As the town’s recreation supervisor presented us with our trophies, he told us that he had never seen a better competition at our age. Both Jeff and I knew how well we had played - and how each of us had brought out the best in the other. Even years later, when I came to have an edge on Jeff in high school athletics, we occasionally made reference to that special, fulfilling moment when we were young boys.

If you only equate success in sports to winning, and base your self-esteem on this value, you will inevitably sacrifice the greater rewards that come from playing sports. Striving to win is important—it’s the ultimate real world measure of your preparation and play. But if you see winning and losing only in absolute terms, and not relative to you and your team’s quality of play and effort, you will lose out on countless moments of joy that sports can provide.

Everybody likes to win, and you should try your best to achieve this result. But sometimes being part of a great contest, or performing to the best of your abilities, is deeply satisfying in and of itself.


Thursday, March 10, 2011

Everyone Fails Redux

Yesterday, the Nebraska Cornhuskers basketball team lost to Oklahoma State. It was a close contest with Nebraska losing by one, failing to convert a basket at the end of the game that would have won it.

I took a special interest in the game because Nebraska’s senior point guard, Lance Jeter, played high school basketball at Beaver Falls, PA—a league opponent of our local team (Quaker Valley).

As a junior in 2005, Jeter helped Beaver Falls win WPIAL and PIAA (State) championships. In the class AA title game, he banked in a 30 foot shot at the buzzer in the third overtime to give Beaver Falls a 79-78 victory over Aliquippa. He also had made a long 3-pointer at the end of regulation to tie the game. A few weeks later, he beat Aliquippa with two free throws in the PIAA semifinals.

In 2006 when Lance was a senior at Beaver Falls, he was the WPIAL high school athlete of the year.  (Boy's High School Athlete of the Year: Lance Jeter) Along the way, he beat an excellent Quaker Valley team in the PIAA semifinal, converting a free throw with 3.2 seconds left to give Beaver Falls a 71-70 victory. (Beaver Falls guard does it again)

As his high school coach said at the time, “When the game is on the line, the ball seems to find its way into his hands, and every time the kid comes through.”

But not yesterday. With 16 seconds left, Nebraska got the ball into Lance’s hands. After a teammate set a screen to free him, Lance drove across the lane. As he started to turn toward the basket, he tripped over the feet of his opponent and fell to the court, losing possession to an Oklahoma St. player.
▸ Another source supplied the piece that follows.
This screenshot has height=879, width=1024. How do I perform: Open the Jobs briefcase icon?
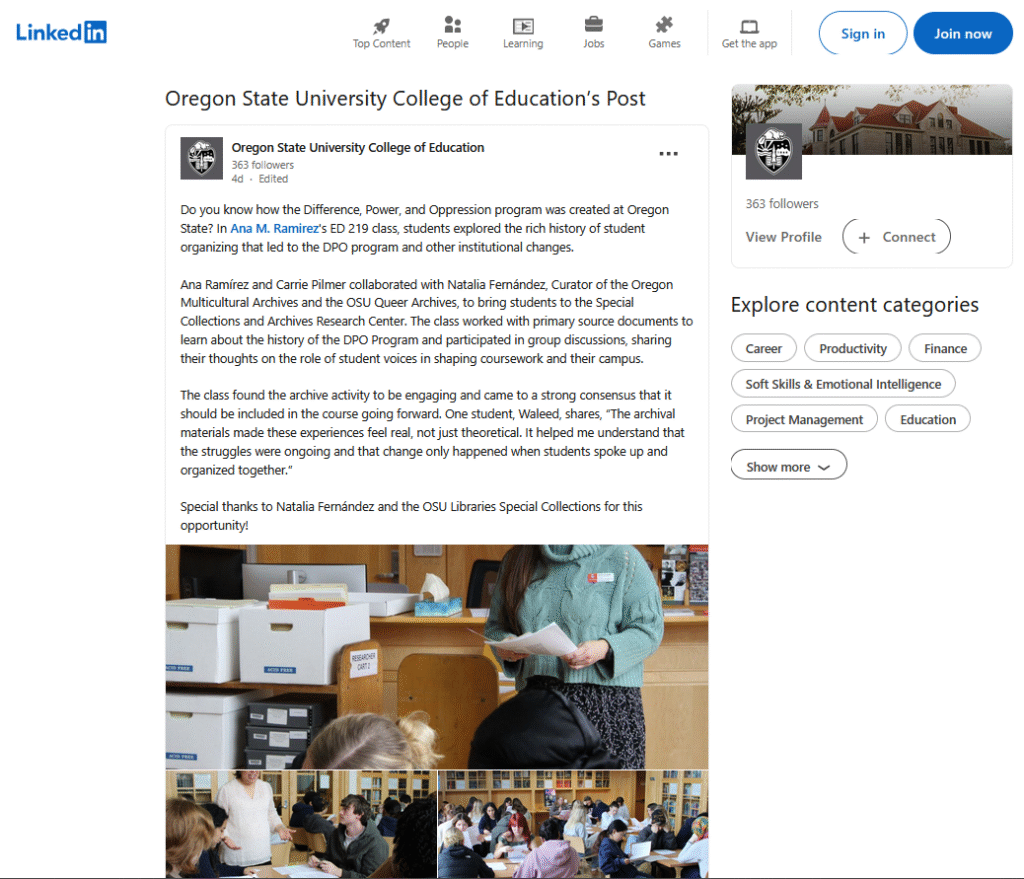coord(593,26)
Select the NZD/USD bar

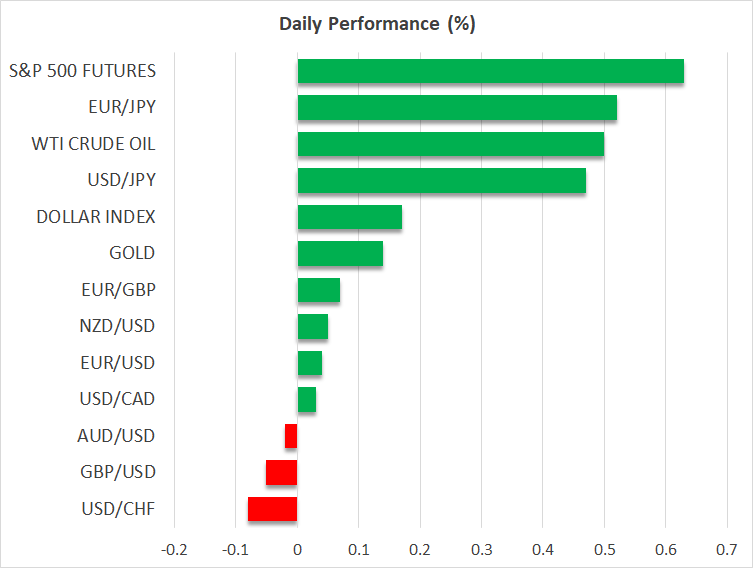pyautogui.click(x=312, y=327)
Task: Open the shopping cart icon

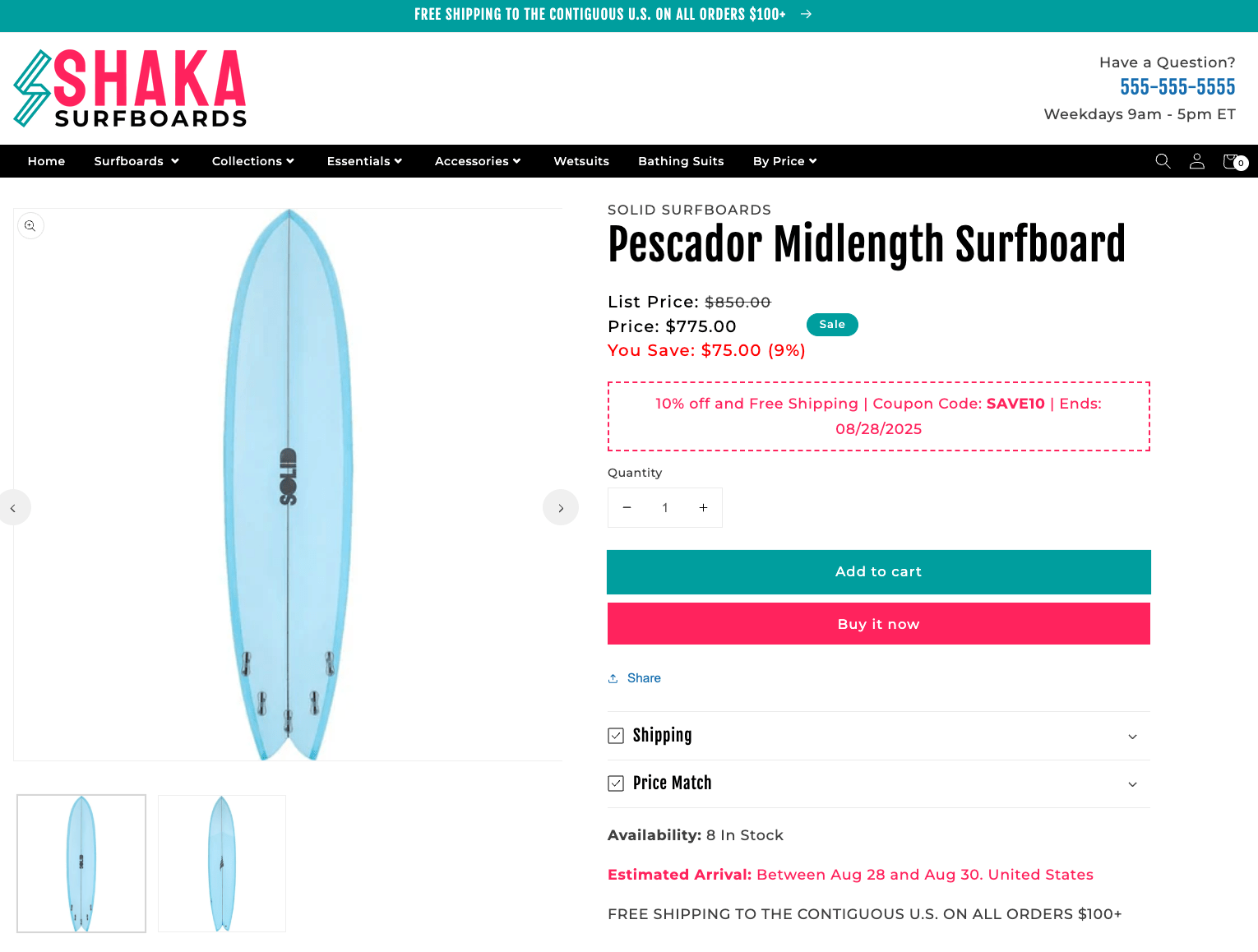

Despite all of his prior successes and last minute heroics, Lance failed.

I suspect Lance will always remember this moment. On occasion, he’ll probably feel that unique twinge of regret that comes from an opportunity lost.

But I also suspect that Lance realizes that everyone fails. And that he also knows the best players fearlessly want the ball in their hands at the end of the game.

Congratulations Lance on an excellent career at Nebraska.